● Aim of the exercise: Only the lines below starting at the one that contains "This screenshot has height=768, width=1366." and ending at the one that contains "Image resolution: width=810" are to be reproduced, exactly and with both ends kept.

● Information supplied:
######
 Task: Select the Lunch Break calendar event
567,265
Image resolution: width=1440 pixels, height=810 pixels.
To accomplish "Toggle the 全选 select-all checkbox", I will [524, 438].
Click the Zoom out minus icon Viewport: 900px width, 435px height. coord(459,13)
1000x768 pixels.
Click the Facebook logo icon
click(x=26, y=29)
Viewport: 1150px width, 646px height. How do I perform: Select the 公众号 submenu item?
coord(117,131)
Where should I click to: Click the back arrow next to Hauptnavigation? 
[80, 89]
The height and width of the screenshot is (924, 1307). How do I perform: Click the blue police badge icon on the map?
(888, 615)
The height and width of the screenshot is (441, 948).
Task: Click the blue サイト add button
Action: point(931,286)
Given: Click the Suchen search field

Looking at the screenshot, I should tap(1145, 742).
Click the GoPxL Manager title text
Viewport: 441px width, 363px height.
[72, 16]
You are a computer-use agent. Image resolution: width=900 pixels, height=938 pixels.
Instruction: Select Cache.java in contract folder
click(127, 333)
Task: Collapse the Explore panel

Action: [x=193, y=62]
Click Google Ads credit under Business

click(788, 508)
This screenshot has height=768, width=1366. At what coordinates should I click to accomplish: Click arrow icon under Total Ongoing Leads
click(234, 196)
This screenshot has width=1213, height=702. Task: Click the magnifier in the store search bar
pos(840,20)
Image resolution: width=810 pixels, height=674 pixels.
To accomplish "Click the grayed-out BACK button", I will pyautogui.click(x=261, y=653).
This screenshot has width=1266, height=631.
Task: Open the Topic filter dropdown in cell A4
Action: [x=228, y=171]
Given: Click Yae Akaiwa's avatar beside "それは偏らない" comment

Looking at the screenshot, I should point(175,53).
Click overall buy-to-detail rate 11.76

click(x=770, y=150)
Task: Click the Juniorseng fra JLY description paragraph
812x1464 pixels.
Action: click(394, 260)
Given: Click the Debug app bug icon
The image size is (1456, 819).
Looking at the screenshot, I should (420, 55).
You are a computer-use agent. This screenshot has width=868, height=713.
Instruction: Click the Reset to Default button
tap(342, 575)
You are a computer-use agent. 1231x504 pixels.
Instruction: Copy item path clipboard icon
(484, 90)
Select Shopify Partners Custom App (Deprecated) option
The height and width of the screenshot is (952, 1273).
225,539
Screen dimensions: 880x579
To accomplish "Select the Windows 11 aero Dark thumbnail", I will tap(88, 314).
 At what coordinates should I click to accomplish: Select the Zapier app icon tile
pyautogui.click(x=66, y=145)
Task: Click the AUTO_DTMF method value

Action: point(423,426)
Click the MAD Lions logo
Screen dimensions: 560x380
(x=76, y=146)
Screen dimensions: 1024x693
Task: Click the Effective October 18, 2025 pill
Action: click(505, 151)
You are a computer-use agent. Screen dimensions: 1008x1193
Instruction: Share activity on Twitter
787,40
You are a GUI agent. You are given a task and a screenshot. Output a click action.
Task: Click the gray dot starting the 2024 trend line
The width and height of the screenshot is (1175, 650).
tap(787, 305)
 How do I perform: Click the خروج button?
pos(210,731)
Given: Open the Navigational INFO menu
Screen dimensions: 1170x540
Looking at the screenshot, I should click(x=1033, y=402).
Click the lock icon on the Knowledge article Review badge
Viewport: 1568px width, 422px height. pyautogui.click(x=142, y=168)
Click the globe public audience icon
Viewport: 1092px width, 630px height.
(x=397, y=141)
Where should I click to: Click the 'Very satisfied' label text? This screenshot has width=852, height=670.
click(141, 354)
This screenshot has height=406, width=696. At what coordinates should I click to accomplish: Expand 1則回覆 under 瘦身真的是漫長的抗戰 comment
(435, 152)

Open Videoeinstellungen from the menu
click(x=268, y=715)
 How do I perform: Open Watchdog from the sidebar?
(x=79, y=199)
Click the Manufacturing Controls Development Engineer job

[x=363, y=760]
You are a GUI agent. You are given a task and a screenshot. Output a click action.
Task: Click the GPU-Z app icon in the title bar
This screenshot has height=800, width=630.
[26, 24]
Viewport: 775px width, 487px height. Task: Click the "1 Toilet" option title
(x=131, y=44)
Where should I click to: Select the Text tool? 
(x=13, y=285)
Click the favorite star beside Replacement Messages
######
● Exercise solution:
This screenshot has height=768, width=1366. At what coordinates should I click to accomplish: Click arrow icon under Total Ongoing Leads
click(234, 196)
This screenshot has width=1213, height=702. Task: Click the magnifier in the store search bar
pos(840,20)
Image resolution: width=810 pixels, height=674 pixels.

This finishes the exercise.